══ RECORDS SUPPLIED ══

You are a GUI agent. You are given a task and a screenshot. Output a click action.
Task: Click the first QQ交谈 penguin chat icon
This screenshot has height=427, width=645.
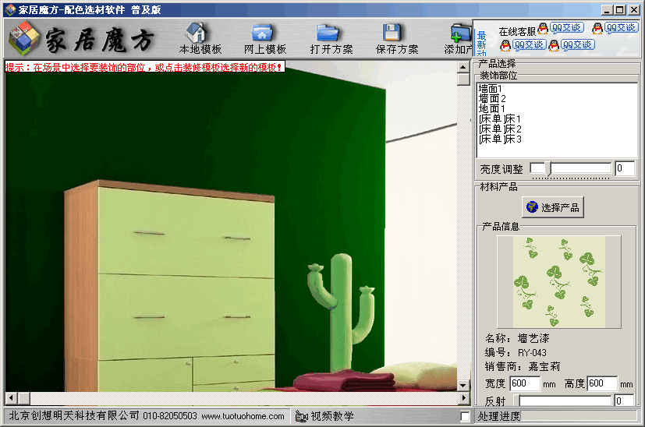(x=543, y=28)
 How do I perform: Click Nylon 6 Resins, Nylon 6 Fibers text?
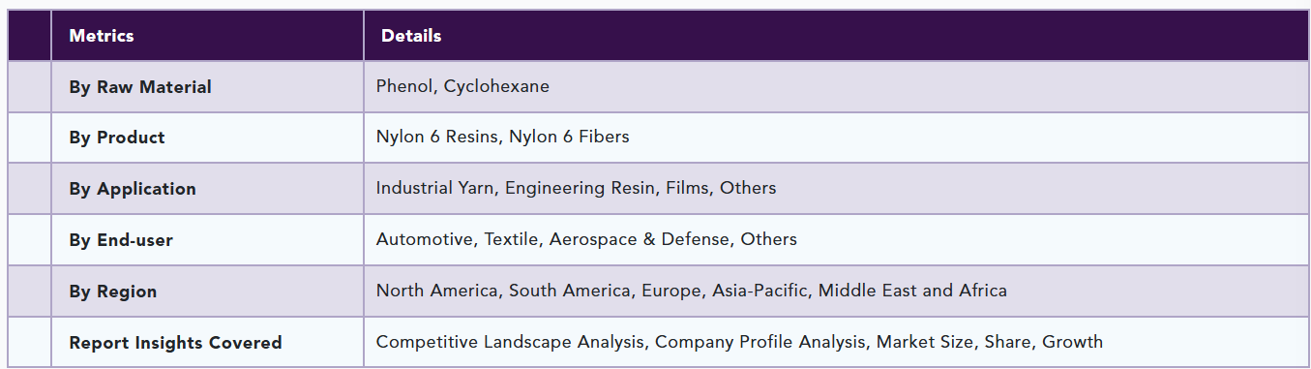tap(502, 137)
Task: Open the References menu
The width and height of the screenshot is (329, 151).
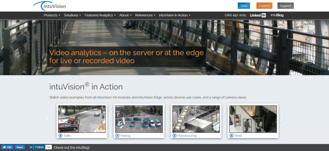Action: [145, 15]
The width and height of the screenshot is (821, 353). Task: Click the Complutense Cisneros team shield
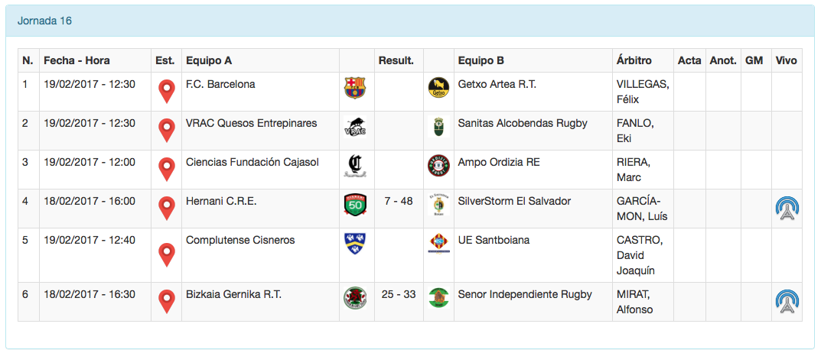pyautogui.click(x=355, y=244)
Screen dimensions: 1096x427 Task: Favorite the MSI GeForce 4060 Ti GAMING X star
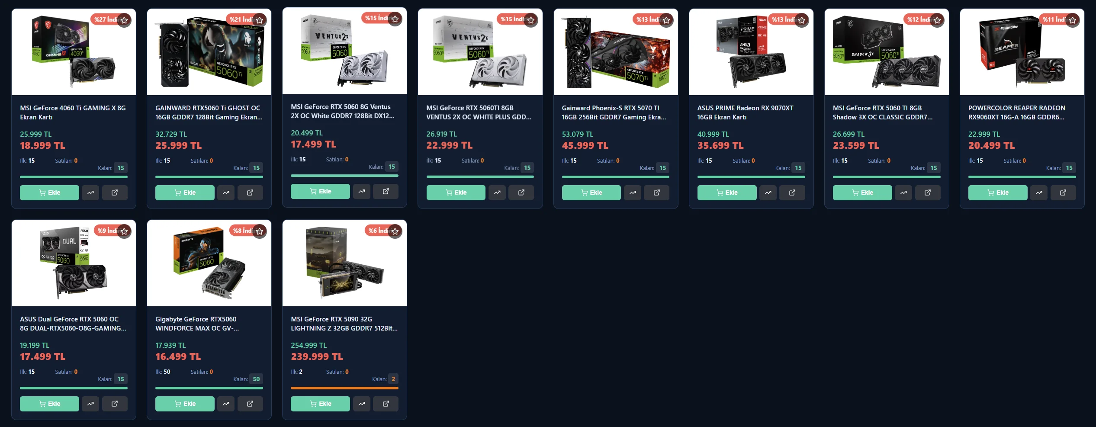(x=124, y=20)
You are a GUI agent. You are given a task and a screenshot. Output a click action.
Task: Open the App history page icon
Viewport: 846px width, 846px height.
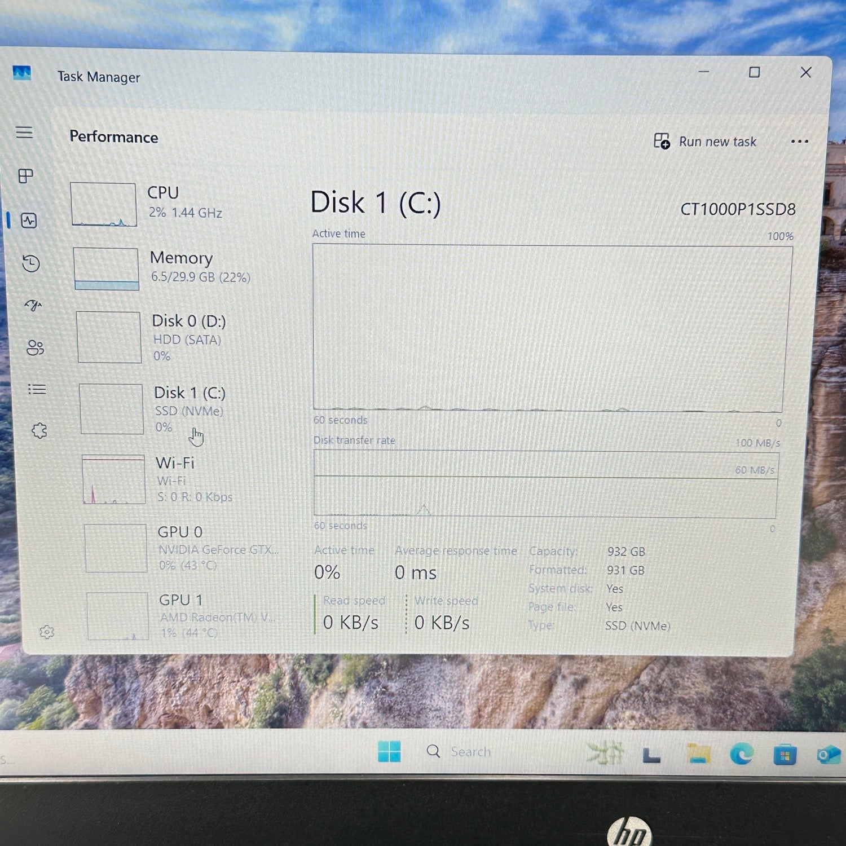pyautogui.click(x=31, y=263)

═══

Write out all the entries precisely as given, omitting each image.

You are a GUI agent. You are given a task and a screenshot. Output a click action.
Task: Click the first QQ交谈 penguin chat icon
This screenshot has height=427, width=645.
(x=543, y=28)
 How do I perform: Click Nylon 6 Resins, Nylon 6 Fibers text?
tap(502, 137)
Task: Open the References menu
The width and height of the screenshot is (329, 151).
Action: [145, 15]
The width and height of the screenshot is (821, 353). Task: Click the Complutense Cisneros team shield
pyautogui.click(x=355, y=244)
Screen dimensions: 1096x427 Task: Favorite the MSI GeForce 4060 Ti GAMING X star
(x=124, y=20)
You are a GUI agent. You are given a task and a screenshot. Output a click action.
Task: Open the App history page icon
Viewport: 846px width, 846px height.
pyautogui.click(x=31, y=263)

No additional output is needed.